La justice égyptienne a accusé dimanche le président destitué Mohamed Morsi, en procès pour « espionnage », d’avoir communiqué au mouvement palestinien Hamas et à la République d’Iran des informations de sécurité en vue de déstabiliser l’Égypte.
Le procès pour « espionnage » du président égyptien déchu Mohamed Morsi se poursuit au Caire. Dimanche 23 février, au cours de la deuxième audience dans ce procès ouvert il y a une semaine, la justice égyptienne a détaillé les charges pesant contre lui.

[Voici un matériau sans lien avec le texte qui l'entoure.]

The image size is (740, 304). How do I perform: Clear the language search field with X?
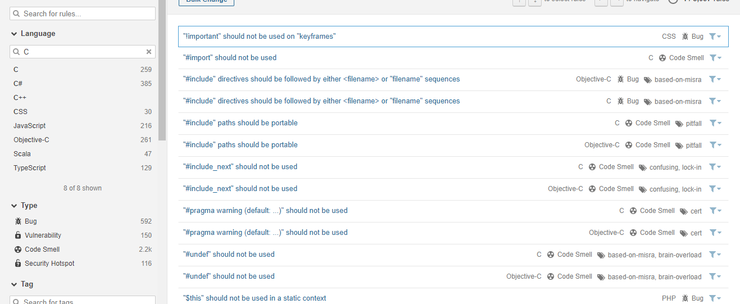(x=149, y=52)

Le parquet reproche à Mohamed Morsi et plusieurs de ses 35 co-accusés – dont des dirigeants de la confrérie des Frères musulmans, considérée comme « terroriste » – d’avoir « fourni à un pays étranger (…) des informations classées secret-défense ». Ils auraient comploté notamment avec le mouvement islamiste palestinien Hamas et la République islamique d’Iran, pour déstabiliser l’Égypte. Selon le parquet, ils ont « donné aux Gardiens de la révolution des rapports sur la sécurité afin de déstabiliser la sécurité et la stabilité » de l’Égypte.
Les accusés doivent répondre d’activités d’espionnage de 2005 à août 2013 en faveur de « l’organisation internationale des Frères musulmans et du Hamas en vue de mener des attaques terroristes dans le pays pour y semer le chaos et renverser l’État ». Ils encourent la peine de mort.